The heat of a Nebraska summer has nothing on Afghanistan. SPC Cole Fitzke said that temperatures could climb as high as 142 degrees in the southern part of the country.
Fitzke, 25, was in that country from April 2012 until January of this year with his Army 2nd Infantry Division Unit 1-17 Bravo Company Second Platoon First Squad.
The Company served at Forward Operations Base (FOB) Pashmal South in southern Afghanistan in the Zhari and Panjway Districts on the Kandahar Province.
The 2006 Chase County Schools graduate enlisted in the Army in October 2010, and was first stationed at Ft. Benning, Ga. He is an automatic rifleman. He ran patrols, searching for IEDs (improvised explosive devices), and working with “the Afghan National Army (ANA) to train them in proper patrols.”
While on patrol, Fitzke rode in a Stryker, an eight-wheel vehicle, instead of a tank or Hummer.
There were about 120 Army personnel and 70 ANA at the POB. “I felt safe with the guys I was with,” Fitzke stated. “The people knew what they were doing.”
The troops lived in tents that had air conditioning and heat. That wasn’t bad, the soldier said, but the food was.
There were no snacks on base, parents Russ and Peggy Fitzke of Imperial noted, so they would send him a care package every once in awhile with some homemade salsa and nacho chips.
That’s what Fitzke said he missed the most while over seas—good food.
However, the region in which he was stationed is known for its grapes. The locals build mud huts with holes in the sides in which are inserted long wooden rods.
The clusters of grapes are hung on the rods to dry.
Sometimes, if a patrol was on a three-day mission, it would stay in a grape hut, seeking shelter from the sun, Fitzke said.
A typical day would be to patrol in the morning, talk to the village elders about what they need and if they know the location of the Taliban, then pull guard duty, followed by another patrol in the afternoon.
--------------------------------
▸ **Required work**
Turn the paragraph in the article on Cole Fitzke's Afghanistan service that begins "The 2006 Chase County Schools graduate" into a short bulleted list that keeps its main facts.

▸ **Data to examine**
--------------------------------
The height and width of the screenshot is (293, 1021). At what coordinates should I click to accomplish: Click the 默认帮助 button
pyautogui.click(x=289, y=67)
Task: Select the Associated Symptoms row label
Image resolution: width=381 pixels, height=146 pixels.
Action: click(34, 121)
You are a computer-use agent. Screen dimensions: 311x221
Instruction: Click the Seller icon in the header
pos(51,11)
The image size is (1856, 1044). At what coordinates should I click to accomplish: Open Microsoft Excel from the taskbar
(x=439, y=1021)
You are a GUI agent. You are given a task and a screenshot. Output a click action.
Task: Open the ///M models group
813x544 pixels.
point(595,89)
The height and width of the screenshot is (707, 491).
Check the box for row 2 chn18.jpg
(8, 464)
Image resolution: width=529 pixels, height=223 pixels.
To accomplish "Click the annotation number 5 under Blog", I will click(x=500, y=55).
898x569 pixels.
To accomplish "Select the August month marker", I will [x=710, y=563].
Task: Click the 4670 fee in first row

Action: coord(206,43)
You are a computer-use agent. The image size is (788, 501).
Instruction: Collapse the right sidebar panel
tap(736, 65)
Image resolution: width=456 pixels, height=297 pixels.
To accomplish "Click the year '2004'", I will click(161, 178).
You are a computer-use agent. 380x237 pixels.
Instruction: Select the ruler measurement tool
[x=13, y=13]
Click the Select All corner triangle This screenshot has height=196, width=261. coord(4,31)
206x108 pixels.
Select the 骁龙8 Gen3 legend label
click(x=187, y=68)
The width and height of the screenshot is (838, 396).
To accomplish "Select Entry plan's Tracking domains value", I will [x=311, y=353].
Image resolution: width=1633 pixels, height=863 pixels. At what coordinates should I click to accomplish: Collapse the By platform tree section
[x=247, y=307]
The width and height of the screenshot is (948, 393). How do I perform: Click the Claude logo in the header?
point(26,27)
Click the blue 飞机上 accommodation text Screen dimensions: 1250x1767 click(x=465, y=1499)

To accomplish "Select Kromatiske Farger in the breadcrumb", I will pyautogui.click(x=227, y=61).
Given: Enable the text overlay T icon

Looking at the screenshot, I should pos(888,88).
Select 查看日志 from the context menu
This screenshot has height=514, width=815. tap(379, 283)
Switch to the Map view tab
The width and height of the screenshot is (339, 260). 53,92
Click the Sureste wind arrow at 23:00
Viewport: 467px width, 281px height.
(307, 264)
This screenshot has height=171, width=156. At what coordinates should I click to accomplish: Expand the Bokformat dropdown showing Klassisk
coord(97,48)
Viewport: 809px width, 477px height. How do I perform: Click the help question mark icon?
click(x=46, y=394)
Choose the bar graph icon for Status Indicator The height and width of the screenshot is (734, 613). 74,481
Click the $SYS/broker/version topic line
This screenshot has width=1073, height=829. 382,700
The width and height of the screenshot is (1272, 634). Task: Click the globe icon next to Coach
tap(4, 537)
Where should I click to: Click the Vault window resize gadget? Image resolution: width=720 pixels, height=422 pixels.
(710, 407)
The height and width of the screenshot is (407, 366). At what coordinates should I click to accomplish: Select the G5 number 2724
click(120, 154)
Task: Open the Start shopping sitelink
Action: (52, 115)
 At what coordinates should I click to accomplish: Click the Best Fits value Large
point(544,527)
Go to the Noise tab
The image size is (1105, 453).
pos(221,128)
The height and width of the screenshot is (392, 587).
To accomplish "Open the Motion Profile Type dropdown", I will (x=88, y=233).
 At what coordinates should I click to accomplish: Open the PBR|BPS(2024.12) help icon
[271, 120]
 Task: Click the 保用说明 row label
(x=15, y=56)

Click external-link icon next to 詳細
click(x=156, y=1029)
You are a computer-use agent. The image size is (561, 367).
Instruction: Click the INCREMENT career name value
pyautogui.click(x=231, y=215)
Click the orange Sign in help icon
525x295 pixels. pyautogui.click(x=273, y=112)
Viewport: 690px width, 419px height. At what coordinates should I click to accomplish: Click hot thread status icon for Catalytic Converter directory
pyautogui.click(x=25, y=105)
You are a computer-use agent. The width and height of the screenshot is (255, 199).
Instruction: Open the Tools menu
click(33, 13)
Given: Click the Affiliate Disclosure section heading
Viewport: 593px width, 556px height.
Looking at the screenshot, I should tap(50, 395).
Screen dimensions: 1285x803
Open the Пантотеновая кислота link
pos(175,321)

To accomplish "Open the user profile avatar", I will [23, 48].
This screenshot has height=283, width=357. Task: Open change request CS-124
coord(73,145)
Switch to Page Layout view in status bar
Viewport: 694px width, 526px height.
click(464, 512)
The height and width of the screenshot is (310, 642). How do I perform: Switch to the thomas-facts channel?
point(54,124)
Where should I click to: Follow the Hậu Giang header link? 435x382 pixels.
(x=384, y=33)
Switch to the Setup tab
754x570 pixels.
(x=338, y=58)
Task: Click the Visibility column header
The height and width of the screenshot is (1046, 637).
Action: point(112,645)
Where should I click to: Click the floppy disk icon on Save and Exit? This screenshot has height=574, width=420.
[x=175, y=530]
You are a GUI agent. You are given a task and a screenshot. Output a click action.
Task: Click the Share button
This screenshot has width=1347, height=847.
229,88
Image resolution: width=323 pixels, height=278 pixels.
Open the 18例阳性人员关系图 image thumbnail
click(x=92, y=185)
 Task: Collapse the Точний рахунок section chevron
--------------------------------
▸ **Reply**
- Graduated from Chase County Schools in 2006
- Enlisted in the Army in October 2010
- First stationed at Ft. Benning, Ga.
- Serves as an automatic rifleman
- Ran patrols searching for IEDs (improvised explosive devices)
- Worked with the Afghan National Army (ANA) to train its soldiers in proper patrols